Joe South (1940--2012)

     Joe South, who passed away on September 5th had not been heard from very much since his heyday in the late 60's/early 70's. His style of songwriting and guitar playing which was filled with a  distinctly southern feel which still holds up very well today.
      Born Joseph Alfred Souter in Atlanta Georgia, he started songwriting during the late 50's, penning the novelty song, "The Purple People Eater Meets the Witch Doctor" in 1958, and a couple of songs for Gene Vincent. His first big hit as a songwriter was in 1962 when a local group, The Tams hit #12 with, "Untie Me".
     He spent much of the mid-60's as a top rate studio guitarist with the National Recording Company which also included producer/keyboardist Ray Stevens and guitarist Jerry Reed. South's guitar work could be heard on the electric version of Simon & Garfunkel's, "Sound of Silence" Bob Dylan's, "Blonde on Blonde" album, and the amazing guitar work the propelled Aretha Franklin's, "Chain of Fools".
     His next big hit as a songwriter was in 1965's, "Down in the Boondocks" by Billy Joe Royal in 1965. His list of hits for others include:

    "Hush" (Deep Purple 1968)
   "Yo-Yo" (The Osmonds 1971)
    "Birds of a Feather (The Raiders 1971)
    "(You Never Promised Me a) Rose Garden (Lynn Anderson 1971)
    "Don't It Make You Want to Go Home" (Brook Benton 1972)

     He is best remembered for the song, "Games People Play" which was his biggest hit and garnered him two Grammys (he also received a Grammy for, "Rose Garden").

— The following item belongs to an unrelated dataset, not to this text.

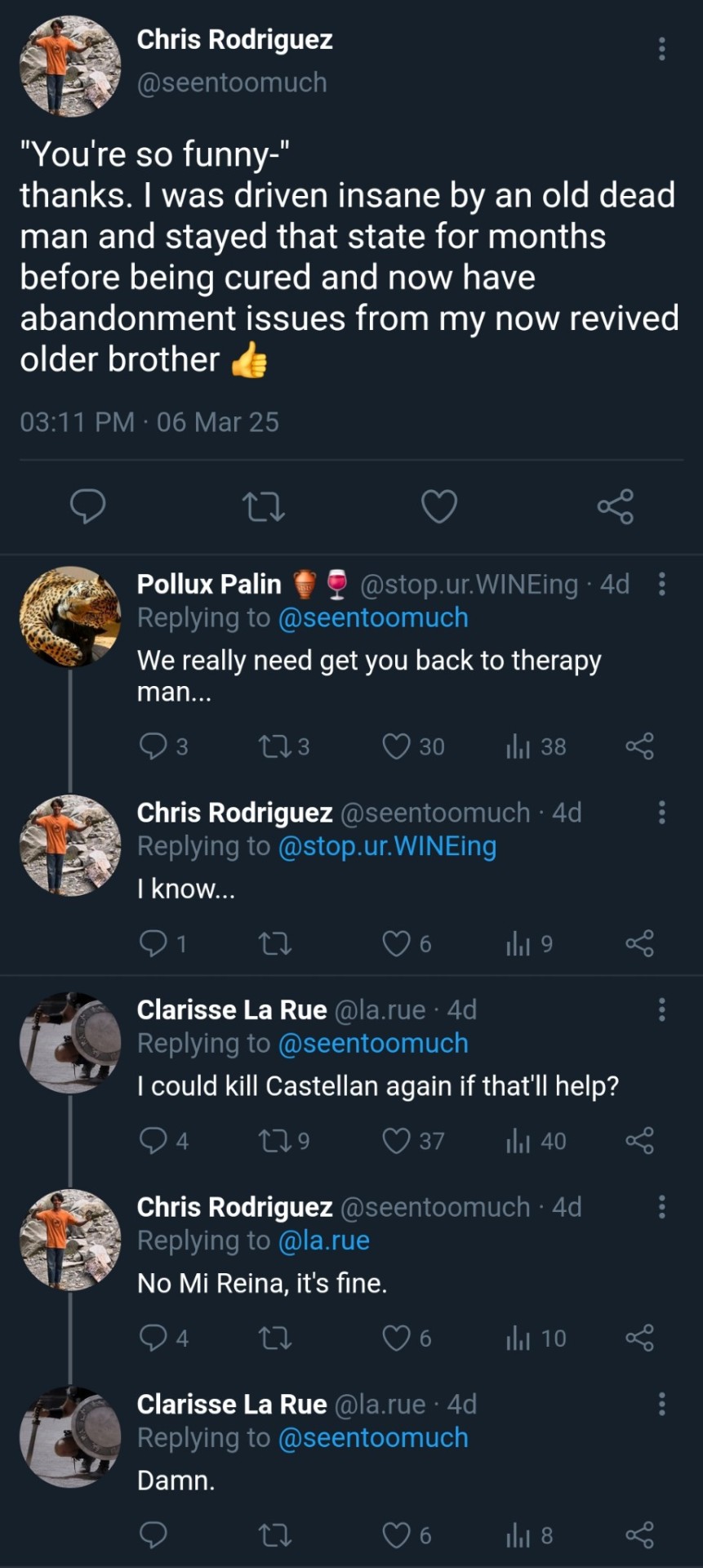Image resolution: width=703 pixels, height=1568 pixels.
Task: Share Clarisse's "Damn." reply
Action: click(639, 1535)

His other top 20 hit was, "Walk a Mile in My Shoes" which Elvis made a staple in his live performances.
     In 1971, his brother and the drummer in his band, Tommy, committed suicide. This threw Joe into a depression which, along with a drug problem, drove him into a self imposed exile in Hawaii for years until he cleaned up his life. His reclusiveness assured that any kind of "comeback" was not in the cards. He eventually moved back to Buford Georgia.